An apparatus comprising: a channel analyzer configured to determine for a first frame of at least one audio signal a set of first frame audio signal multi-channel parameters; a multichannel difference selector configured to select for the first frame groups of elements of the set of first frame audio signal multi-channel parameters based on a value associated with the first frame; and a multichannel parameter encoder configured to generate an encoded first frame audio signal multi-channel parameter based on the selected groups of elements of the set of first frame audio signal multi-channel parameters.
Legal claims defining the scope of protection. Each claim is shown in both the original legal language and a plain English translation.

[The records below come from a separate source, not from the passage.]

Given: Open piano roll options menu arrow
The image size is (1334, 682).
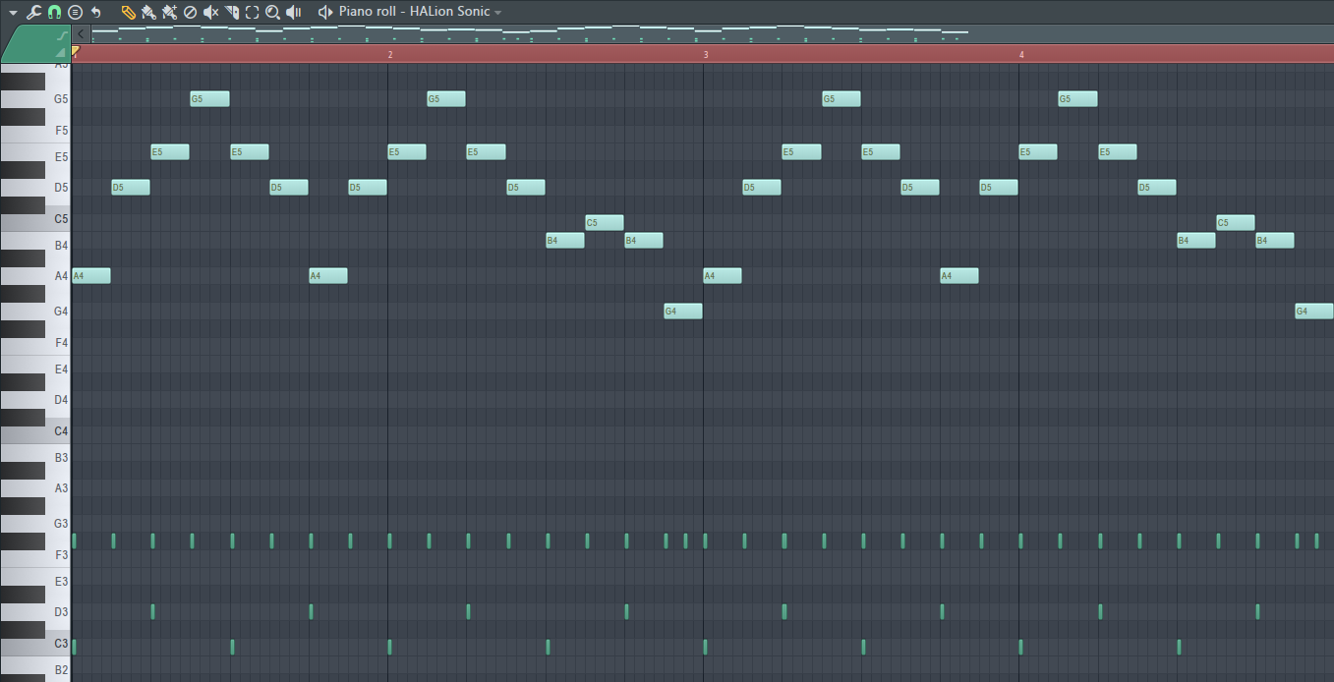Looking at the screenshot, I should point(13,12).

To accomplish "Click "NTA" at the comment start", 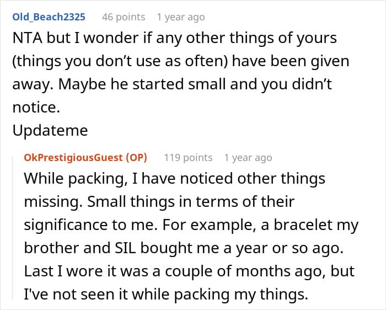I will 25,39.
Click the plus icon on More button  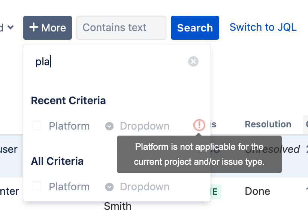tap(34, 27)
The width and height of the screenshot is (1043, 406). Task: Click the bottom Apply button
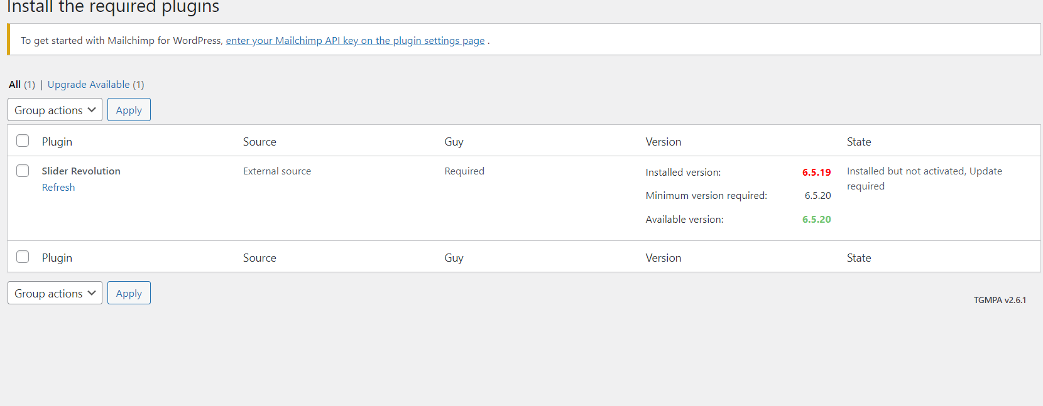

1. An apparatus comprising at least one processor and at least one memory including computer program code for one or more programs, the at least one memory and the computer program code configured to, with the at least one processor, cause the apparatus at least to: determine for a first frame of at least one audio signal a set of first frame audio signal multi-channel parameters; determine a coding bitrate for the first frame of the at least one audio signal; select for the first frame groups of elements of the set of first frame audio signal multi-channel parameters based on the coding bitrate for the first frame of the at least one audio signal; and generate an encoded first frame audio signal multi-channel parameter based on the selected groups of elements of first frame audio signal multi-channel parameters.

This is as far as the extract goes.